Pouvez-vous imaginer que des centaines d’élèves de Cynotopia Academy ont appris à leur chien à rester sur les trottoirs, même s’ils lancaient une balle ou s’il y avait de la viande sur la route ? Que des chiens peureux ou agressifs ont pu maîtriser leurs émotions primaires et faire confiance à leur référent pour gérer leur zone de confort, et peu à peu pouvoir les lâcher sans fuites ou agressions ? Qu’on peut apprendre à un chien à porter de la nourriture sans la manger ? A s’arrêter même en pleine course après une balle ?

Surtout, regardez bien l’expression de ces chiens. Observez leurs oreilles, leurs postures, leur attitude. Ont-ils l’air brimés, effrayés, sous pression ? Ou… De prendre part à un jeu ?

 

La frustration fait partie de la vie

Quand on amène un chiot chez soi, qu’on le veuille ou non, on le plonge dans un bain de frustrations. Ne mordille pas ça, ne déchire pas ceci, ne va pas là-bas, ne ramasse pas ce truc, fais pipi ici, laisse tranquille ce chien… A l’âge adulte, si le quotidien a pris sa place, on y retrouve les mêmes aspects. Ne va pas sur la route, ne creuse pas ici, ne rentre pas chez le voisin, ne mange pas sur la table, n’aboie pas, ne saute pas… Si notre mode d’éducation bienveillant nous fait heureusement voir la chose sous les termes de “fais ceci plutôt que cela” les interdictions restent des interdictions. Le jouet qu’on secoue devant bébé chien ne le dissuade pas toujours de défoncer la télécommande. 

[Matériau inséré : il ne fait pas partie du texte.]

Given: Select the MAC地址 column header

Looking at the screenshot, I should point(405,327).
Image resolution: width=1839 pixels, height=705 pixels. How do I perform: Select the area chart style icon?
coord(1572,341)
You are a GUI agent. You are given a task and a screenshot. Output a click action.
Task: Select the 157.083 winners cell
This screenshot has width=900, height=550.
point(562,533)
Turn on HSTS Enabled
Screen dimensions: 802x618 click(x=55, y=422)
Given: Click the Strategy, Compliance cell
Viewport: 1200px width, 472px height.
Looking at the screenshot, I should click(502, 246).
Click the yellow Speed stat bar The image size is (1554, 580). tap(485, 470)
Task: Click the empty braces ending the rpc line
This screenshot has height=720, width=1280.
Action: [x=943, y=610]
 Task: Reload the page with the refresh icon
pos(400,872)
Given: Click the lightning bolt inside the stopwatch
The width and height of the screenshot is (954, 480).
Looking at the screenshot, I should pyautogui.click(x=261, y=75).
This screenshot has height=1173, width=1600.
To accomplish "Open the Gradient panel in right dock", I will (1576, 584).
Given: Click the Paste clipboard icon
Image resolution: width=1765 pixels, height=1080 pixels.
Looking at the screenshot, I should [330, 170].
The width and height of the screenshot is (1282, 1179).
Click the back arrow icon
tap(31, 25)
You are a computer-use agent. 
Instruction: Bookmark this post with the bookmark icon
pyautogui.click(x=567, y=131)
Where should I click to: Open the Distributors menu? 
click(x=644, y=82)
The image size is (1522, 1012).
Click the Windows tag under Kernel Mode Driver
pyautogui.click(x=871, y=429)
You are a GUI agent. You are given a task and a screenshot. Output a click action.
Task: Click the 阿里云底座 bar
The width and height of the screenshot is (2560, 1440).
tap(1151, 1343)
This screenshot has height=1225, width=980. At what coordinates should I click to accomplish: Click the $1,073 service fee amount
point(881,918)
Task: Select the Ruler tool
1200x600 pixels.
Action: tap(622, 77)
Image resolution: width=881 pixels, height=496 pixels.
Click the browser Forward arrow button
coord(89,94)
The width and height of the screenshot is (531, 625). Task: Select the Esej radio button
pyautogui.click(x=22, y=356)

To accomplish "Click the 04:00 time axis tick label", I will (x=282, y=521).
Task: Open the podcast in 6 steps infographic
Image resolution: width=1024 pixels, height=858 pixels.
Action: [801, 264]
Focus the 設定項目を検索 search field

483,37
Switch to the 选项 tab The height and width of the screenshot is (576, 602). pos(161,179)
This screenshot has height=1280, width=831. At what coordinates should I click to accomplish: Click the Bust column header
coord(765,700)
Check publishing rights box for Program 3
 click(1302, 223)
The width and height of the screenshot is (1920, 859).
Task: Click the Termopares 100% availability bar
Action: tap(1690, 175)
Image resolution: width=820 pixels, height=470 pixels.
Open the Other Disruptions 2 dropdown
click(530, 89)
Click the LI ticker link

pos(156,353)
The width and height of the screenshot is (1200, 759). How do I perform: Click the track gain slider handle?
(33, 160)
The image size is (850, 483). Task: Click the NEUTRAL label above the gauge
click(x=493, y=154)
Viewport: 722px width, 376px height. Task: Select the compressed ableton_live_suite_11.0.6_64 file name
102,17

Les rappels, remises en laisse, et l’éducation en général sont autant de règles que nous posons pour la sécurité de notre ami (empoisonnement, accident sur la route) ou notre confort (50kg qui tirent en laisse, c’est moyennement agréable). Tout cela rentre en contradiction avec ce que souhaite le chien. On ne peut le faire vivre sans. Il est donc nécessaire de l’aider à évoluer dans notre société humaine, avec une éducation respectueuse qui certes, l’empêchera de faire ce qu’il veut à tout moment, mais l’aidera à construire sa résilience.